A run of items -

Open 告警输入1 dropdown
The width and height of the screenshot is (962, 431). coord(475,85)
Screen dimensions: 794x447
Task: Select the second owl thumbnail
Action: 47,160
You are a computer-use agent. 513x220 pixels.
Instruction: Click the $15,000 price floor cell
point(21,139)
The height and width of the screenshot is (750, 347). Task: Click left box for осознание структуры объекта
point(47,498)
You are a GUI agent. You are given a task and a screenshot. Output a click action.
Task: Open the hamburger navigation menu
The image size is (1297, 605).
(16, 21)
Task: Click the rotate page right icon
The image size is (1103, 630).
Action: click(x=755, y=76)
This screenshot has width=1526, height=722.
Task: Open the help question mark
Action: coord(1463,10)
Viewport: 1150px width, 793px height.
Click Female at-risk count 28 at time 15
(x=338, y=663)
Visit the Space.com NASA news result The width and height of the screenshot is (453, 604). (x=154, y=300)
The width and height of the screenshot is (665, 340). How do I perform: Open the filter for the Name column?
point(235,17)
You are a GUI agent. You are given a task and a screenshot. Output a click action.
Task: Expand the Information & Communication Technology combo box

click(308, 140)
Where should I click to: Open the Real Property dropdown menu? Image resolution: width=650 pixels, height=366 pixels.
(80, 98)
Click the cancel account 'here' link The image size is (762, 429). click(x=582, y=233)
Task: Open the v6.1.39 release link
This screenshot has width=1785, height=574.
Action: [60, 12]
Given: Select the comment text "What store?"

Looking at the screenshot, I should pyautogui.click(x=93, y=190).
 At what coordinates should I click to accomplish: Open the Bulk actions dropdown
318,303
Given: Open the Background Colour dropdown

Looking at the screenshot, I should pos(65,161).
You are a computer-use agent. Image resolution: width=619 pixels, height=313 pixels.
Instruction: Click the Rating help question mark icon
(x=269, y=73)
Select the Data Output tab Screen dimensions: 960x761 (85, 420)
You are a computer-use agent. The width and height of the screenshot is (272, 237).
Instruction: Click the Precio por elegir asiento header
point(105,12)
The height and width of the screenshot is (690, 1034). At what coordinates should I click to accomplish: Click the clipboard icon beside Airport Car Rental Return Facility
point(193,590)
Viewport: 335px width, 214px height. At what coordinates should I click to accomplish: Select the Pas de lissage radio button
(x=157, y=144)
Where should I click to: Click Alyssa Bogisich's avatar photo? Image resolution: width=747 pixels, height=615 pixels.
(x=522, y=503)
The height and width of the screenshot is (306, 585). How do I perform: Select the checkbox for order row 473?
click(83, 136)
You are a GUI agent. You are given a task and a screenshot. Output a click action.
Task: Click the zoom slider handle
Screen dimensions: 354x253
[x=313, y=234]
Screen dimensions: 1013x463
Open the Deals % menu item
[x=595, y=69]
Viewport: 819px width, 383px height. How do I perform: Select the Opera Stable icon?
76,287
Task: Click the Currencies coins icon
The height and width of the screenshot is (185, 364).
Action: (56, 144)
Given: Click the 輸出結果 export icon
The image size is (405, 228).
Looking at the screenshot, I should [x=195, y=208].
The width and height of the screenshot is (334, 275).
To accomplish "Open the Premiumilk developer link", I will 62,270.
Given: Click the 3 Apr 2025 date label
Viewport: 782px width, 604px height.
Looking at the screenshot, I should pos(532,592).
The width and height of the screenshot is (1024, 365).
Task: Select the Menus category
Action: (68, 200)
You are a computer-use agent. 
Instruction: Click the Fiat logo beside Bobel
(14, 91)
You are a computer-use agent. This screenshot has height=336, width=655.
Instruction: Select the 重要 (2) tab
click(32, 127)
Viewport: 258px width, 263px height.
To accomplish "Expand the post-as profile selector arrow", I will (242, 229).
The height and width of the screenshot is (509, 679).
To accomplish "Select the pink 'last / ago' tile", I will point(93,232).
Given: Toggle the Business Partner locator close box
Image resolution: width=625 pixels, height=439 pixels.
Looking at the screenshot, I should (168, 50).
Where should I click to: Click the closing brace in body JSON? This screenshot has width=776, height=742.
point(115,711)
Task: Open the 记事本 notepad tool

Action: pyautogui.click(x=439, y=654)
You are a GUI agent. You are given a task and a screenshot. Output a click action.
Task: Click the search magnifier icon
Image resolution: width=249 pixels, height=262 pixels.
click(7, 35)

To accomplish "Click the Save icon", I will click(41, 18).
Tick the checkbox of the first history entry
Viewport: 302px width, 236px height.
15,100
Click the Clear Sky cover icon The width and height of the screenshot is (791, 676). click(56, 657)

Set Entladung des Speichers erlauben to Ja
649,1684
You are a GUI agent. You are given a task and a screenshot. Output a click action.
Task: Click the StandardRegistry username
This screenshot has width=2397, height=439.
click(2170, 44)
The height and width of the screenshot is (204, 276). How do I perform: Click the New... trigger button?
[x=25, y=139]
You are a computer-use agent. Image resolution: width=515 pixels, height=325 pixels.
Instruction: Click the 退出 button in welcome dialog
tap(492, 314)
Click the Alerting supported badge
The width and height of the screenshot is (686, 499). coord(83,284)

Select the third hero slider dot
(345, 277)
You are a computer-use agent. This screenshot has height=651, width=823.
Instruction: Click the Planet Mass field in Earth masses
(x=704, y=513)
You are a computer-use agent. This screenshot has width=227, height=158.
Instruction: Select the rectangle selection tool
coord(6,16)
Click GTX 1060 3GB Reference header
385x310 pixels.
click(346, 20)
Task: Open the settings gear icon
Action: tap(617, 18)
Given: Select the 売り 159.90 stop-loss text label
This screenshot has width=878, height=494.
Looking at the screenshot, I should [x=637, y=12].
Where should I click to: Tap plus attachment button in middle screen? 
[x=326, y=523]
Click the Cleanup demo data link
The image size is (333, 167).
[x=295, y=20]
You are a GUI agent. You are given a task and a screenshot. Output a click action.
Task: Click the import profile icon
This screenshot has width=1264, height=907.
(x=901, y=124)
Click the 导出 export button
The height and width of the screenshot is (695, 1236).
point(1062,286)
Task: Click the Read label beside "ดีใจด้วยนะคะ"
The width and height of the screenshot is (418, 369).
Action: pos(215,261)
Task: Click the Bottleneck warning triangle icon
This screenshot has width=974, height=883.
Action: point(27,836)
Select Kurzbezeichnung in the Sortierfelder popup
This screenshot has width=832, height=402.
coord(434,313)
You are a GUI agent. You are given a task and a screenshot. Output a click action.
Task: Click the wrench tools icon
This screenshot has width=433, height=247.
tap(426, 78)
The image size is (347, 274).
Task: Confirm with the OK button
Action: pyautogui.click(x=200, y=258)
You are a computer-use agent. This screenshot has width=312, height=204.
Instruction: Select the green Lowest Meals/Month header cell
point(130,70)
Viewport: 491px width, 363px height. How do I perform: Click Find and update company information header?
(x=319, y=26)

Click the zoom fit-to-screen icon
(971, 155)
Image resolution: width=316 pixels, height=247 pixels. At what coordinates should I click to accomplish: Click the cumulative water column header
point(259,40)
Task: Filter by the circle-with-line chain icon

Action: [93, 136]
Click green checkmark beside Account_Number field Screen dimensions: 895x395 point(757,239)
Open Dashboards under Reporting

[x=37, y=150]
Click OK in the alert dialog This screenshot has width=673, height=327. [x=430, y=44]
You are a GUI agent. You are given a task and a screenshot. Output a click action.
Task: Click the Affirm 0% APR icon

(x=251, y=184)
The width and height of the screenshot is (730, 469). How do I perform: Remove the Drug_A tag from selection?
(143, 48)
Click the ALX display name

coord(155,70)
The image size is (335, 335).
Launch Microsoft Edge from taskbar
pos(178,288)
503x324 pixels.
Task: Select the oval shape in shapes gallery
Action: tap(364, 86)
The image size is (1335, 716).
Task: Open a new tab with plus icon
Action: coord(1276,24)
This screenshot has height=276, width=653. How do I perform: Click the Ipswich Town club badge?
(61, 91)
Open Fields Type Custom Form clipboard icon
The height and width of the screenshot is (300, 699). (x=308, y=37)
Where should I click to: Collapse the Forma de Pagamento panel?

WHAT YOU NEED TO DO -
Between the lines holding "Viewport: 819px width, 383px" and "click(32, 127)", inclusive, switch "Instruction" to "Step". Write those lines out again with nothing else changed.

WORKED ANSWER -
Viewport: 819px width, 383px height. How do I perform: Select the Opera Stable icon?
76,287
Task: Click the Currencies coins icon
The height and width of the screenshot is (185, 364).
Action: (56, 144)
Given: Click the 輸出結果 export icon
The image size is (405, 228).
Looking at the screenshot, I should [x=195, y=208].
The width and height of the screenshot is (334, 275).
To accomplish "Open the Premiumilk developer link", I will 62,270.
Given: Click the 3 Apr 2025 date label
Viewport: 782px width, 604px height.
Looking at the screenshot, I should pos(532,592).
The width and height of the screenshot is (1024, 365).
Task: Select the Menus category
Action: (68, 200)
You are a computer-use agent. 
Step: Click the Fiat logo beside Bobel
(14, 91)
You are a computer-use agent. This screenshot has height=336, width=655.
Step: Select the 重要 (2) tab
click(32, 127)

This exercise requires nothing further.